This is one of the principal reasons it is important to detox from Xanax in professional care. The rebound anxiety can cause PTSD and affect the user in a way that justifies the Xanax addiction entirely. Some users claim they experienced nothing more terrifying or severe as rebound anxiety. This is something to prepare for if you or someone close to you plans on detoxing.


While this falls under the bracket of rebound anxiety, it can also come about independently. Those suffering from anxiety-disorders typically have an excess of excitatory neurotransmitters. By nature they are hypersensitive. When they deplete the body of Alprazolam once it is already acclimated to the drug, that hypersensitivity can skyrocket.

Hearing, taste, smell, sight, and touch can become hypersensitive. Lights may be harder to stare at. Loud noises are amplified. Odd or invasive tastes and smells come and go throughout the day, keeping the user in a heightened state of awareness or fear. Some claim that the normal speaking decibel sounds like a scream. Others report the feeling of ‘crawling bugs’ burrow deep into their hair.

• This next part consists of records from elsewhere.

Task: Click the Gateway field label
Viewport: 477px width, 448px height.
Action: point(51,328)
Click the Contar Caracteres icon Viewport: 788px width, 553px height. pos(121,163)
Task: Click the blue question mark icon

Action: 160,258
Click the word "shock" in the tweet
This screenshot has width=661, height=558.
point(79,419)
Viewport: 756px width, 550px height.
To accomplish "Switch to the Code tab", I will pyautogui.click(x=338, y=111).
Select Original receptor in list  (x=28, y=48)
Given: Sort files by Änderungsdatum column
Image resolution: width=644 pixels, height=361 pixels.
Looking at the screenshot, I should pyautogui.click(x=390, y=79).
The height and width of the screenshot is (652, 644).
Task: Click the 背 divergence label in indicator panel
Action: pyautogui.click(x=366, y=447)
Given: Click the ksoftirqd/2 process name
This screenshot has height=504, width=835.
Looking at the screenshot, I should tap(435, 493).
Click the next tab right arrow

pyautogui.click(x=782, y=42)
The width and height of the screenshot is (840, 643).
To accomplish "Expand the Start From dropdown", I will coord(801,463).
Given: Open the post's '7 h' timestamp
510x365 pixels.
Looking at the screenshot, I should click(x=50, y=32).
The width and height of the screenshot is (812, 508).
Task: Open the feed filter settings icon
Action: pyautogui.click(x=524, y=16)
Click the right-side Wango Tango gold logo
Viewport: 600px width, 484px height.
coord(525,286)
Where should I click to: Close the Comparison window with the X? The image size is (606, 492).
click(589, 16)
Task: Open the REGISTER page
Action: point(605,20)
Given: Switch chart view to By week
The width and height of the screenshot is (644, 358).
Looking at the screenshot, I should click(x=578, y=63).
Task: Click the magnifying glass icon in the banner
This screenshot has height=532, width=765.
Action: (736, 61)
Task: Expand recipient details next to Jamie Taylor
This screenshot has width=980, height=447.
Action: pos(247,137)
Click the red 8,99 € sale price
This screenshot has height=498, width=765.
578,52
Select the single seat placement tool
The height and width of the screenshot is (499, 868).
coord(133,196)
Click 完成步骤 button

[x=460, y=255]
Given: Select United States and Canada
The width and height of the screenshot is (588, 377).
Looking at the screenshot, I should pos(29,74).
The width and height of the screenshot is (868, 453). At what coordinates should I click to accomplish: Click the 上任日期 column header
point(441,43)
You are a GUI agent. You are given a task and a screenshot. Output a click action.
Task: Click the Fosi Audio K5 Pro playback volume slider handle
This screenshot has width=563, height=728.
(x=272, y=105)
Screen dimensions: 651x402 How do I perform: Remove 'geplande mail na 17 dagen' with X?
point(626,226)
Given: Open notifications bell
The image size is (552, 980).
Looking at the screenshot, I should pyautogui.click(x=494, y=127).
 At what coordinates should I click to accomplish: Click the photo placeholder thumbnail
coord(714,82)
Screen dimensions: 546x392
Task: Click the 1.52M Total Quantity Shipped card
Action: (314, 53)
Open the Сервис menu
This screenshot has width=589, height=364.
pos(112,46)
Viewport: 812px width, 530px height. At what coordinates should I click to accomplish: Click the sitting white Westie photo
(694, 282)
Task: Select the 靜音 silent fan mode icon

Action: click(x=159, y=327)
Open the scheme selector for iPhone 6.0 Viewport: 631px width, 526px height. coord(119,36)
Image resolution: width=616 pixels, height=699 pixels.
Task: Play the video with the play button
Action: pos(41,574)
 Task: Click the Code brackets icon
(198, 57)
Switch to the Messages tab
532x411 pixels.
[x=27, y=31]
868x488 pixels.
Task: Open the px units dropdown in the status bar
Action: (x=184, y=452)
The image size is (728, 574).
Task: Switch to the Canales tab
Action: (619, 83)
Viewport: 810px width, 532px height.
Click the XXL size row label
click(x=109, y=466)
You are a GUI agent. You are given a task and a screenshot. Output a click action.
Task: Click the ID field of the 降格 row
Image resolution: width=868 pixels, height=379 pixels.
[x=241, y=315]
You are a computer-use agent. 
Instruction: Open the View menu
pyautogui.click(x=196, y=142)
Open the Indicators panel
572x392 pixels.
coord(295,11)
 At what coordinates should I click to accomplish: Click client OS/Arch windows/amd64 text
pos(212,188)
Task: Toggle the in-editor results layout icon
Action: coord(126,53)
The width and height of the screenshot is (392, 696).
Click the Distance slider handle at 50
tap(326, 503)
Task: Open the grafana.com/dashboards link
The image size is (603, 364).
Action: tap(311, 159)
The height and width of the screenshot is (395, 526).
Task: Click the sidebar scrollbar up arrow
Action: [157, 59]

We know this sounds horrible, but it is also a natural part of the process. Xanax withdrawals are on par with alcohol withdrawals and can drive the sensory system into chaos. While these bouts of hypersensitivity can linger, it will wane, and your senses will balance once more.

Mood Swings

GABA, as aforementioned, governs the brain’s moods. It is responsible for stabilizing our emotions in times of volatility. Being that Xanax can deplete the brain of this chemical, often the floodgates are opened for emotional instability. The person going through a Xanax detox can experience a rollercoaster of emotions day to day, with some swings occurring hourly.

If this occurs, know that it is normal, but the red flag to be keen on is depression. Depressive symptoms are not uncommon when it comes to Xanax withdrawal and there are plenty of cases in which a patient requires an antidepressant to stabilize.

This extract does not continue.